#### WORK INSTRUCTION
Every line of the entries below from the one containing "1296x692 pixels." to the one containing "This screenshot has width=1100, height=516.", both ends included, must be written out exactly. No other line belongs in the answer.

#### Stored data
====

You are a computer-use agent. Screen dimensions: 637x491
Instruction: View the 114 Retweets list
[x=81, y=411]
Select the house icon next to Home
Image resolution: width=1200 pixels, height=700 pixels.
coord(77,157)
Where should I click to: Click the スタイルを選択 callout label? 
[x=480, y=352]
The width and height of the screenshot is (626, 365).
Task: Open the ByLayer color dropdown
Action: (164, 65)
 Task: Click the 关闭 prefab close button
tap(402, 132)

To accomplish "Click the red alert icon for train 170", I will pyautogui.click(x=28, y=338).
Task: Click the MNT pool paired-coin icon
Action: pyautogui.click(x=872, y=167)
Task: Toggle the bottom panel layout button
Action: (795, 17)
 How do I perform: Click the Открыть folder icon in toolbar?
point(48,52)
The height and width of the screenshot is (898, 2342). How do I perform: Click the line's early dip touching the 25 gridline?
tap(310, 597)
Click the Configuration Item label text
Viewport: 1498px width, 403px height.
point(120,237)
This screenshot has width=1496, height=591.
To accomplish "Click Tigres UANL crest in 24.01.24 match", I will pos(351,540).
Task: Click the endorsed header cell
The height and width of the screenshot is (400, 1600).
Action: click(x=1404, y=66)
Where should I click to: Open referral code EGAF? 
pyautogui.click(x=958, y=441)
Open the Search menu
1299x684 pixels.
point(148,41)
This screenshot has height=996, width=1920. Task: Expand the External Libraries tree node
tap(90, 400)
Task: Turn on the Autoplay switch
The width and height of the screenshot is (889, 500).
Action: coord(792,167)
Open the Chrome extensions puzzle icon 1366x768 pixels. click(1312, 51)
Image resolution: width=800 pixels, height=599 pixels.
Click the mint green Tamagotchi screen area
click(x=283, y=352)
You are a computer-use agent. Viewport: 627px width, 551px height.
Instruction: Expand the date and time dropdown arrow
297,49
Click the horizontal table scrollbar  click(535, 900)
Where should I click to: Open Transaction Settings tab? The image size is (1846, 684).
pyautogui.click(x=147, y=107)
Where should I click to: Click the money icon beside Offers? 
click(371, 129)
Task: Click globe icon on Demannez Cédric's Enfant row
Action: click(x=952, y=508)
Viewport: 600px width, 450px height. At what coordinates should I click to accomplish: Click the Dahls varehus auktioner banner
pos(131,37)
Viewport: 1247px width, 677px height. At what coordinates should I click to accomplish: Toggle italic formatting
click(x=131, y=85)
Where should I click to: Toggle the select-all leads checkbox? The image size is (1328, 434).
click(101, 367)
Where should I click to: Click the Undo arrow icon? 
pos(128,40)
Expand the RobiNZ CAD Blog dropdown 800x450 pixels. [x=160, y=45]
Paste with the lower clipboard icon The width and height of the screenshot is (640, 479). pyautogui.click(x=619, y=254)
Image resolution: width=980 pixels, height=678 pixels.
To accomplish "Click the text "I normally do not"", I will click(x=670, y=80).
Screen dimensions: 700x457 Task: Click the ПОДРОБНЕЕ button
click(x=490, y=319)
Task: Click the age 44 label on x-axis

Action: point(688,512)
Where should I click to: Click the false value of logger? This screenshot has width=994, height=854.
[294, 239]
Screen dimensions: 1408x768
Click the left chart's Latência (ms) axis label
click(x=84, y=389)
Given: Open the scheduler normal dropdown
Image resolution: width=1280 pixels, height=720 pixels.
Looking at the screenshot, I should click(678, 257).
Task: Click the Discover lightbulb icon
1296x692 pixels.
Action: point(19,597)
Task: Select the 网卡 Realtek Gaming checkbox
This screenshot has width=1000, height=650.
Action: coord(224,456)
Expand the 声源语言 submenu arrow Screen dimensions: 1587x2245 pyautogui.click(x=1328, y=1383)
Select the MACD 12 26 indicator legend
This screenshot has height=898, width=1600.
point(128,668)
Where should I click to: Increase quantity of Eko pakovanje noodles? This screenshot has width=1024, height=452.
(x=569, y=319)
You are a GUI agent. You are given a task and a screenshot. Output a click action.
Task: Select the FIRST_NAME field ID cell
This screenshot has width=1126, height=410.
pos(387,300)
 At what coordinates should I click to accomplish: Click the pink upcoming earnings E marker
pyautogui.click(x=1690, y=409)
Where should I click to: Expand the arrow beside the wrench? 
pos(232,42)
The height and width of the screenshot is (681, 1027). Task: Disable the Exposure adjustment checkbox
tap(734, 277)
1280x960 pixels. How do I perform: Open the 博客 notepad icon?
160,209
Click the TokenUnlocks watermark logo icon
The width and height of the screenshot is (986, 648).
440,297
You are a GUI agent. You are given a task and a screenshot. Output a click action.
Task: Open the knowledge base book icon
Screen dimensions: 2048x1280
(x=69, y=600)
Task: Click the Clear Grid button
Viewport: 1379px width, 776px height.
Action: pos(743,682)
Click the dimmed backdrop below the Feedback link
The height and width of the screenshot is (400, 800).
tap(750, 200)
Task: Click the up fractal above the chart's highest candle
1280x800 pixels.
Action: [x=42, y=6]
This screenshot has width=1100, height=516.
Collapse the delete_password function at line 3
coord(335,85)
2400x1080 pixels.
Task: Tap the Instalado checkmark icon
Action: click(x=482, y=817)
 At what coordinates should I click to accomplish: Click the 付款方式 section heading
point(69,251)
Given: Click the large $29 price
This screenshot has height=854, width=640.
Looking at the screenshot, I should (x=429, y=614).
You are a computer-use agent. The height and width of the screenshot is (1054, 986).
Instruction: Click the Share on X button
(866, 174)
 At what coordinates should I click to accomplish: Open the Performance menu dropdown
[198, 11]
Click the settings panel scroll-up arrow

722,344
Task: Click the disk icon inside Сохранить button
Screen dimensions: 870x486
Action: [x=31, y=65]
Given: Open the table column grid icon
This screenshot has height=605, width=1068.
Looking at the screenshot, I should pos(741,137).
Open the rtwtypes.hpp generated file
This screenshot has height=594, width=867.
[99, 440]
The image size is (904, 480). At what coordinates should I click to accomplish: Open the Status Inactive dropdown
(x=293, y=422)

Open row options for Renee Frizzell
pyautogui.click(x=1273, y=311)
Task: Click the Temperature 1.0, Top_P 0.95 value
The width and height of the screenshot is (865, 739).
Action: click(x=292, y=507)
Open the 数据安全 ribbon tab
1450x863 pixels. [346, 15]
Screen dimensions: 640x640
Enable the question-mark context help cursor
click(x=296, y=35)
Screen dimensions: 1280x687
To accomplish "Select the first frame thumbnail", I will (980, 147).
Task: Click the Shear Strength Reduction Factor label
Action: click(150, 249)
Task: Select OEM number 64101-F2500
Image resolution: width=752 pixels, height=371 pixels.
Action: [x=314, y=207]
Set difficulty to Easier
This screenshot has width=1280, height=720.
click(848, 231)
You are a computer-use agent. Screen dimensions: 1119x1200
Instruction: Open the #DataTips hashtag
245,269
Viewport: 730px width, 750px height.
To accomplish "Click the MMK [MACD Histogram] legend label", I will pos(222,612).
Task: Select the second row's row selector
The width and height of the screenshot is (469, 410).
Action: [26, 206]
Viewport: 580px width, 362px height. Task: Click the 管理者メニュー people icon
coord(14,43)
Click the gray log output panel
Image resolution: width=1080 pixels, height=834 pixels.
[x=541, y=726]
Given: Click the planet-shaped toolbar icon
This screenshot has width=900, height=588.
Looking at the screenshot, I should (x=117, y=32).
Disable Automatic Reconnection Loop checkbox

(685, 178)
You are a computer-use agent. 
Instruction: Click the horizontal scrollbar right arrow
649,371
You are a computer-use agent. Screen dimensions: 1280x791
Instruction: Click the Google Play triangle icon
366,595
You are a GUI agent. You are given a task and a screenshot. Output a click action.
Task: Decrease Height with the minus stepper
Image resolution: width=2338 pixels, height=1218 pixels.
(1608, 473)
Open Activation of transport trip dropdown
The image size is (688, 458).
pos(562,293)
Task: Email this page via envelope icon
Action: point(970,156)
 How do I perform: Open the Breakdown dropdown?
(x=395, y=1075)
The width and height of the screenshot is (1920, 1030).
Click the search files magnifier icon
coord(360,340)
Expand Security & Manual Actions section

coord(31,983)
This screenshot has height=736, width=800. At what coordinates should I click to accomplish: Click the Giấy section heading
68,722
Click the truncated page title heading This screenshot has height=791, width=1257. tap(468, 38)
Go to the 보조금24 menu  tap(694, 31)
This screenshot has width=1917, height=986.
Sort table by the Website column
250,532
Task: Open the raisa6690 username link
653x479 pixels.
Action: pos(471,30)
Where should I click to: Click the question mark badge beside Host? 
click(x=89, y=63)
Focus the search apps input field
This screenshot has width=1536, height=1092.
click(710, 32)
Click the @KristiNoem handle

====

#### FINISHED TASK
1296x692 pixels.
Action: point(19,597)
Task: Select the 网卡 Realtek Gaming checkbox
This screenshot has width=1000, height=650.
Action: coord(224,456)
Expand the 声源语言 submenu arrow Screen dimensions: 1587x2245 pyautogui.click(x=1328, y=1383)
Select the MACD 12 26 indicator legend
This screenshot has height=898, width=1600.
point(128,668)
Where should I click to: Increase quantity of Eko pakovanje noodles? This screenshot has width=1024, height=452.
(x=569, y=319)
You are a GUI agent. You are given a task and a screenshot. Output a click action.
Task: Select the FIRST_NAME field ID cell
This screenshot has width=1126, height=410.
pos(387,300)
 At what coordinates should I click to accomplish: Click the pink upcoming earnings E marker
pyautogui.click(x=1690, y=409)
Where should I click to: Expand the arrow beside the wrench? 
pos(232,42)
The height and width of the screenshot is (681, 1027). Task: Disable the Exposure adjustment checkbox
tap(734, 277)
1280x960 pixels. How do I perform: Open the 博客 notepad icon?
160,209
Click the TokenUnlocks watermark logo icon
The width and height of the screenshot is (986, 648).
440,297
You are a GUI agent. You are given a task and a screenshot. Output a click action.
Task: Open the knowledge base book icon
Screen dimensions: 2048x1280
(x=69, y=600)
Task: Click the Clear Grid button
Viewport: 1379px width, 776px height.
Action: pos(743,682)
Click the dimmed backdrop below the Feedback link
The height and width of the screenshot is (400, 800).
tap(750, 200)
Task: Click the up fractal above the chart's highest candle
1280x800 pixels.
Action: [x=42, y=6]
This screenshot has width=1100, height=516.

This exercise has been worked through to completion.